▶ Activity
From the entries below, copy each line in which the word "left" occurs.

▶ Given records
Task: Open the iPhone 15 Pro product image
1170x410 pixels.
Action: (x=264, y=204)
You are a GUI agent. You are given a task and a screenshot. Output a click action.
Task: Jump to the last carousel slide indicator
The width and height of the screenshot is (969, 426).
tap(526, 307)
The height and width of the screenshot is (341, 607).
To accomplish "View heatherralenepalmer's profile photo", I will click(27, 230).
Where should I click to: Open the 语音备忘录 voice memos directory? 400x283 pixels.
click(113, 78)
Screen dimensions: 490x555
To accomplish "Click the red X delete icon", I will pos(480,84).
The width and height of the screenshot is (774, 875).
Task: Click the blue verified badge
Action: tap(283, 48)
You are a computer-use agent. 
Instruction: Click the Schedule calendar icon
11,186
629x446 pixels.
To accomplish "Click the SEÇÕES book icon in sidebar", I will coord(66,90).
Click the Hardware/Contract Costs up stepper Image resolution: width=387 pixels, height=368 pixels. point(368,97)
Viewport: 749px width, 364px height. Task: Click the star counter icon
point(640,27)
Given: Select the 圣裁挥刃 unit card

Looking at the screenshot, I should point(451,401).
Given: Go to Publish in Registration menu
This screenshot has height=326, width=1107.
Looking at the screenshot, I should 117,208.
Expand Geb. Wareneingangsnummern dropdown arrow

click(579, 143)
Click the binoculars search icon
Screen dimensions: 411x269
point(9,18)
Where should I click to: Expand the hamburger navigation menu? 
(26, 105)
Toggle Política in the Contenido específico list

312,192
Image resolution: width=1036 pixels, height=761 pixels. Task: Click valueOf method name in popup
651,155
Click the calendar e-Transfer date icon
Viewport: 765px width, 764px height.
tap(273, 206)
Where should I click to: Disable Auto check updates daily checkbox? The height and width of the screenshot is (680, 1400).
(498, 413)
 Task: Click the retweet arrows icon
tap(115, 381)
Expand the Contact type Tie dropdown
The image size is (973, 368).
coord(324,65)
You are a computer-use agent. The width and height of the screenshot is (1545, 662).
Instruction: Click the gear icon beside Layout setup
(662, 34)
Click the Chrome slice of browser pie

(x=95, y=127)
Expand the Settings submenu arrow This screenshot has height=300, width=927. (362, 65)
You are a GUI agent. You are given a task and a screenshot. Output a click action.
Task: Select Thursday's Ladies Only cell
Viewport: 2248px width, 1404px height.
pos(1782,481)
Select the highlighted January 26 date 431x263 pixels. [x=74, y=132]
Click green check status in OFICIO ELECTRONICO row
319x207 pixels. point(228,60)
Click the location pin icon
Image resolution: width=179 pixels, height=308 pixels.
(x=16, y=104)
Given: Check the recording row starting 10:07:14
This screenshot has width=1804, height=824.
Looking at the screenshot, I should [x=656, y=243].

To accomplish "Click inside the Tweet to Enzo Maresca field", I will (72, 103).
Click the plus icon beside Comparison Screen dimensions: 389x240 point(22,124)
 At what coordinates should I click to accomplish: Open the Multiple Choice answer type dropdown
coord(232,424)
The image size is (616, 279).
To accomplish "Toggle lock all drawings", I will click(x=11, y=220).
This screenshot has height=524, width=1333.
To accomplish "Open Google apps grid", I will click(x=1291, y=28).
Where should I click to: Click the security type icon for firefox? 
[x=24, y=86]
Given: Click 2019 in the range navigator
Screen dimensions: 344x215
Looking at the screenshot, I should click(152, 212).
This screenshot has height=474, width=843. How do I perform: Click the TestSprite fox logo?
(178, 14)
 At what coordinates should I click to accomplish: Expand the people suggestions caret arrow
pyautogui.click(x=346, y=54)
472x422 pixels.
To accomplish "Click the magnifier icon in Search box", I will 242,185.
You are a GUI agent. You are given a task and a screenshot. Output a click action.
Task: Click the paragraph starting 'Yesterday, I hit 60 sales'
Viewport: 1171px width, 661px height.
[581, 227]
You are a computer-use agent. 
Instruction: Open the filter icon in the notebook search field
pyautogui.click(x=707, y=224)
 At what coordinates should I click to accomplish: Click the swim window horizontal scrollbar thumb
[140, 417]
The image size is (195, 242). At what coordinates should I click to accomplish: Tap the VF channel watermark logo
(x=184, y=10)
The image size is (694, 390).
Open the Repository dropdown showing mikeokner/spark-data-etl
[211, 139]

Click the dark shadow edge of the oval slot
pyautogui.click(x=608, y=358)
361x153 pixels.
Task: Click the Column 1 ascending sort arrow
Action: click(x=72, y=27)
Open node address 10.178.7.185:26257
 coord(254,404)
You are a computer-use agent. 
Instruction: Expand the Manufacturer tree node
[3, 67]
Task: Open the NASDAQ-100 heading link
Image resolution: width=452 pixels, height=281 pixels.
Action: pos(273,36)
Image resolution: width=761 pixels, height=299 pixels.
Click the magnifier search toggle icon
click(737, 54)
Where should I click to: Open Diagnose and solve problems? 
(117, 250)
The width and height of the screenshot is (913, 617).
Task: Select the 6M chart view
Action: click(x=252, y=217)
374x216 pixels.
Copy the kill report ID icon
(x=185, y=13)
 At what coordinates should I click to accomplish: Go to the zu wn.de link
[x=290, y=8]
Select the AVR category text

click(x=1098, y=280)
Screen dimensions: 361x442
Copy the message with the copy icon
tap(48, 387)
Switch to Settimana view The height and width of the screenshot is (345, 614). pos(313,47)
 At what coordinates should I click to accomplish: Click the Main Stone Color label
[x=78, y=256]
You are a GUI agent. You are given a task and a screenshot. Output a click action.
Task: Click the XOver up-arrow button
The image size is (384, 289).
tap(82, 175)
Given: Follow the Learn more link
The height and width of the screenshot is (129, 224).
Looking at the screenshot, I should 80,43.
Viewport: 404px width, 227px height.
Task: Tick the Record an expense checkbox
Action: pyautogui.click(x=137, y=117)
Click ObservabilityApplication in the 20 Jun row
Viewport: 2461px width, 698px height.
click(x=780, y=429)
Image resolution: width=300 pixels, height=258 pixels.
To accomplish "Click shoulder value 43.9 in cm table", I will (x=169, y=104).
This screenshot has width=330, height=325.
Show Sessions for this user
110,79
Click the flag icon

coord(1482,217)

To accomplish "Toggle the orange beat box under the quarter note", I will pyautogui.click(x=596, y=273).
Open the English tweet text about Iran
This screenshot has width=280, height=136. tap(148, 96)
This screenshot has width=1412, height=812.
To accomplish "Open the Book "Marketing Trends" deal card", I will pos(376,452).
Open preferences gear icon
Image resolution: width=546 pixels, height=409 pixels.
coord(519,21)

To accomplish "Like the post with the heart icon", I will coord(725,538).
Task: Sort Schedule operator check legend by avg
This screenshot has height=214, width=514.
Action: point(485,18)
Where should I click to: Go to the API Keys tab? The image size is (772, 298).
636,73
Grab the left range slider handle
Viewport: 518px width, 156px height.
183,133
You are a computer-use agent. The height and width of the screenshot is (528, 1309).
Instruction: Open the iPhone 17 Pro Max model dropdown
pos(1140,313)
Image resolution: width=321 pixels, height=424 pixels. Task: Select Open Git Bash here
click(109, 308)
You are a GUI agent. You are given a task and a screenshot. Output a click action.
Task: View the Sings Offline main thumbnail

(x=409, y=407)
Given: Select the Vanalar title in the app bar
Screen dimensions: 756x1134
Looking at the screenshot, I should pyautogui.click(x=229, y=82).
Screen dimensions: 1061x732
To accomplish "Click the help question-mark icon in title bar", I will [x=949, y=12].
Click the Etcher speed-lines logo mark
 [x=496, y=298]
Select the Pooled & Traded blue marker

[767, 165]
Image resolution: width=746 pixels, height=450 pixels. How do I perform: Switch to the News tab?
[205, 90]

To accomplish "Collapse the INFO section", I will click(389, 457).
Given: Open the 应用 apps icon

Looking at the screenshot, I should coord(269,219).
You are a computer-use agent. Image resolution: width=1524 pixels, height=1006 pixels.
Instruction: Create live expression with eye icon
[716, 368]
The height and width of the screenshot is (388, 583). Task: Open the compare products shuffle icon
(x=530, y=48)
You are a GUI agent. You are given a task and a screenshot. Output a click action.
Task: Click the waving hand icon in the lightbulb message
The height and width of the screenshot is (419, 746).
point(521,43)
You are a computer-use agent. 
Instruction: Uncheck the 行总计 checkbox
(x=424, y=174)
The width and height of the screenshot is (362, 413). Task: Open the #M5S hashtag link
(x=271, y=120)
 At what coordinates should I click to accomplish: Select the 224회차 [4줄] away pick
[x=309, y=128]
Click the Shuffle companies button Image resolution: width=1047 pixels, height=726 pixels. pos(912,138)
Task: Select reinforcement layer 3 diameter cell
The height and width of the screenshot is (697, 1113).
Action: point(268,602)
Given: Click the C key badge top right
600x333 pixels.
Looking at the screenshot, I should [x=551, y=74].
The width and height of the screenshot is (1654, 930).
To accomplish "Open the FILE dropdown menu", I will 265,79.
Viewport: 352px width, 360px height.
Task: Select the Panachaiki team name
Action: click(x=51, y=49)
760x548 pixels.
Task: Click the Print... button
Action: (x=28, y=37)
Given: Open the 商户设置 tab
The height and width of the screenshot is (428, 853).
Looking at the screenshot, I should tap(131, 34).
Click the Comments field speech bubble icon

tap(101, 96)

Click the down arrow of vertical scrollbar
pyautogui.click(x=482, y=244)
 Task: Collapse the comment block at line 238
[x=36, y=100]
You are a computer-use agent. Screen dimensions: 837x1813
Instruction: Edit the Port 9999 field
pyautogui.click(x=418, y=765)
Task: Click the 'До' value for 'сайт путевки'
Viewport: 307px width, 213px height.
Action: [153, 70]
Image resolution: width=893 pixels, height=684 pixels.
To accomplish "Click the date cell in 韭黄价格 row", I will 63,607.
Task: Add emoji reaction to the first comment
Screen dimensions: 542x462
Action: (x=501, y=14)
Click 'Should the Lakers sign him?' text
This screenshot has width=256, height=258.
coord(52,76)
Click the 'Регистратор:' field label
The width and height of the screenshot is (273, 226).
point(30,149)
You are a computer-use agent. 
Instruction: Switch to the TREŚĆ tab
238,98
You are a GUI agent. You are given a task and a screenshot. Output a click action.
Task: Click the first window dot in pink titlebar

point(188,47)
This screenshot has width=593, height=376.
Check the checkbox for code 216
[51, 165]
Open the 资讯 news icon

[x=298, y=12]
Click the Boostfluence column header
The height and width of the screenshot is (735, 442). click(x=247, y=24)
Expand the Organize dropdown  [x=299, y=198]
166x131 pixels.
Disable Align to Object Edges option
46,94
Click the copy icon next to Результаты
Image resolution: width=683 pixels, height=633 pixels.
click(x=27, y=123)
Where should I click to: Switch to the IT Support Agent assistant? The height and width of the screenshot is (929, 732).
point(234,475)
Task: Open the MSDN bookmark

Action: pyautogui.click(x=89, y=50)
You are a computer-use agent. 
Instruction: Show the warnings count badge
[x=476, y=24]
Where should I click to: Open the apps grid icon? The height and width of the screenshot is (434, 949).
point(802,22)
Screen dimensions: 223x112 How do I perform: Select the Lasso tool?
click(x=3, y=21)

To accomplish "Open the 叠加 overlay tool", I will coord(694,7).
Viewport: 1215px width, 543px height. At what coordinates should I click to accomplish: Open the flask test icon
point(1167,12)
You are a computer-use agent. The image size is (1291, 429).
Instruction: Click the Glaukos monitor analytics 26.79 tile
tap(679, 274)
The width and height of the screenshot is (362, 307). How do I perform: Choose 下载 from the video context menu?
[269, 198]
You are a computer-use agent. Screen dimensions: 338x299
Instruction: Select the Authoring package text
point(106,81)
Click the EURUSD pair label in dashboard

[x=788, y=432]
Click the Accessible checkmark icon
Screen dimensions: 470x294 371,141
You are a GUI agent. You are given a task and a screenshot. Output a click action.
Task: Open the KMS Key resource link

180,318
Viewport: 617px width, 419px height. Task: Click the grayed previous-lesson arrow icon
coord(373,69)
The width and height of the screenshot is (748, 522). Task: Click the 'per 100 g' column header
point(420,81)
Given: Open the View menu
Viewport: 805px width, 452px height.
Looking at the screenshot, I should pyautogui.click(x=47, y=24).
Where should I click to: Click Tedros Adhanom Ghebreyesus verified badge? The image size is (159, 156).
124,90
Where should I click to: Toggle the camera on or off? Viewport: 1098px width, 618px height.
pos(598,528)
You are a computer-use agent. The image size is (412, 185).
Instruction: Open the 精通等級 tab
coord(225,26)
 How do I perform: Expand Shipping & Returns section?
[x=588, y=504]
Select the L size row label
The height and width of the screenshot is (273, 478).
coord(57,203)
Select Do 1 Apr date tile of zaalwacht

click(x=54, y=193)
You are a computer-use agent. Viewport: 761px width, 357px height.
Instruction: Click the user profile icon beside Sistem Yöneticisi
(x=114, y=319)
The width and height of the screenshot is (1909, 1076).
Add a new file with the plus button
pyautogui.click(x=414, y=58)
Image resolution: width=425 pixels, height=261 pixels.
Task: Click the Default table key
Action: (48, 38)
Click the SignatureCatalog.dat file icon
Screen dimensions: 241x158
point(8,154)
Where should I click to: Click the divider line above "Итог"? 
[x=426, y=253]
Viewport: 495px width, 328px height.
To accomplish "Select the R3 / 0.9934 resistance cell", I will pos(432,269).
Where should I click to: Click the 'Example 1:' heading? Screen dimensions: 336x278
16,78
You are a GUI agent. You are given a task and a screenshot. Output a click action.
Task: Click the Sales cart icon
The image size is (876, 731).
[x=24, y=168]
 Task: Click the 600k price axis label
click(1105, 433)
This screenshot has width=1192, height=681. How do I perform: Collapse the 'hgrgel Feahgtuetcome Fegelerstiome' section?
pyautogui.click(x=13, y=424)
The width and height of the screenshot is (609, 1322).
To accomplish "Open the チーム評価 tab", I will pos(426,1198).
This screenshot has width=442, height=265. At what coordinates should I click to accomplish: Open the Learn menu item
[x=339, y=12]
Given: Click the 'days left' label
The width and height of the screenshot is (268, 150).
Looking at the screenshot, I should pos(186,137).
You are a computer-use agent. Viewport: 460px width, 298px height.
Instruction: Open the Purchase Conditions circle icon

▶ Reply
Grab the left range slider handle
Given: Click the 'days left' label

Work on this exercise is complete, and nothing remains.